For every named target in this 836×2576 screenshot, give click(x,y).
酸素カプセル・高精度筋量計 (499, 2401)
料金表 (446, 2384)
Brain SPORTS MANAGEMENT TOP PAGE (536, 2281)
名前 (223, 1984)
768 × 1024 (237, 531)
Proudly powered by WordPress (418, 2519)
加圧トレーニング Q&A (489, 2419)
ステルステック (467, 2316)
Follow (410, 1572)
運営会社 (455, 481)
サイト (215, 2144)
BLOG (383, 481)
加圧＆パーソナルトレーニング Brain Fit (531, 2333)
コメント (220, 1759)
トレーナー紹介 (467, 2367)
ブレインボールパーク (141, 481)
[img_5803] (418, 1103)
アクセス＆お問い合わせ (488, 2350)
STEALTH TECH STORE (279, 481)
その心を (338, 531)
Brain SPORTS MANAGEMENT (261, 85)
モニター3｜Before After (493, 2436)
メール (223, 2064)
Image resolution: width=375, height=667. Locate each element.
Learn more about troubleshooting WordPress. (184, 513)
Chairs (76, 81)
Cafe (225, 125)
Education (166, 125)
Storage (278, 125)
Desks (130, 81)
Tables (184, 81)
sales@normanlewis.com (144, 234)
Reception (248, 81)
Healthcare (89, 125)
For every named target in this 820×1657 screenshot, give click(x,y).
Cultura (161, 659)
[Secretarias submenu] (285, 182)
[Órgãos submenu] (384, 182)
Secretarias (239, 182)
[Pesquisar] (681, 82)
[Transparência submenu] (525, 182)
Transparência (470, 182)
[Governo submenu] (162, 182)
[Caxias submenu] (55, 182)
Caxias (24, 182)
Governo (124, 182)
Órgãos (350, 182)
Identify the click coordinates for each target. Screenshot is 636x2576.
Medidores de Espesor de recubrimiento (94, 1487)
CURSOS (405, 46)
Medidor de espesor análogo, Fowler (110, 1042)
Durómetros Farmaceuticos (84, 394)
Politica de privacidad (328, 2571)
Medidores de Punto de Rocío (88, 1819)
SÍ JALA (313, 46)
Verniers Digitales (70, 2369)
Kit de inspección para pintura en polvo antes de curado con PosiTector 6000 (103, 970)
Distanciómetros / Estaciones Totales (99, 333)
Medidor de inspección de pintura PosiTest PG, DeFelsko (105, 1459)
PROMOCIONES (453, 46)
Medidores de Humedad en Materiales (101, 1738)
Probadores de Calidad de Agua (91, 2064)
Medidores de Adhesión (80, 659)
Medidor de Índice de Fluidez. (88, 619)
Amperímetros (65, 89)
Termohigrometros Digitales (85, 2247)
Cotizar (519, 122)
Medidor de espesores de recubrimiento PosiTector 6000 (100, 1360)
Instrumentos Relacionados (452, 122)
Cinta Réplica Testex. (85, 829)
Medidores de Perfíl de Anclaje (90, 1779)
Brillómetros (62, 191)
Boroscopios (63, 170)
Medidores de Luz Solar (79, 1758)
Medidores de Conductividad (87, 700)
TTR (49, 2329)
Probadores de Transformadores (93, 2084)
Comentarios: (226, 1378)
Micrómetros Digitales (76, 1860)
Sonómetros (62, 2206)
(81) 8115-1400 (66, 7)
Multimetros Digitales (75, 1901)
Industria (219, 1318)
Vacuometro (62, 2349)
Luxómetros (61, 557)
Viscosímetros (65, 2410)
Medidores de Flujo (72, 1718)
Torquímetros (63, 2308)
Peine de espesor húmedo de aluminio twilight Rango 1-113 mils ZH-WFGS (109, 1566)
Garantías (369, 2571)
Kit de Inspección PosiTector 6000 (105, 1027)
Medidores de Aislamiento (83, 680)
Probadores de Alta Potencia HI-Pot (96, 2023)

What you will do: Transcribe only, please, the lines from the first line of the records through the line with "加圧＆パーソナルトレーニング Brain Fit (531, 2333)". Both of those lines are included.

Answer box:
For every named target in this 836×2576 screenshot, give click(x,y).
酸素カプセル・高精度筋量計 (499, 2401)
料金表 (446, 2384)
Brain SPORTS MANAGEMENT TOP PAGE (536, 2281)
名前 (223, 1984)
768 × 1024 (237, 531)
Proudly powered by WordPress (418, 2519)
加圧トレーニング Q&A (489, 2419)
ステルステック (467, 2316)
Follow (410, 1572)
運営会社 (455, 481)
サイト (215, 2144)
BLOG (383, 481)
加圧＆パーソナルトレーニング Brain Fit (531, 2333)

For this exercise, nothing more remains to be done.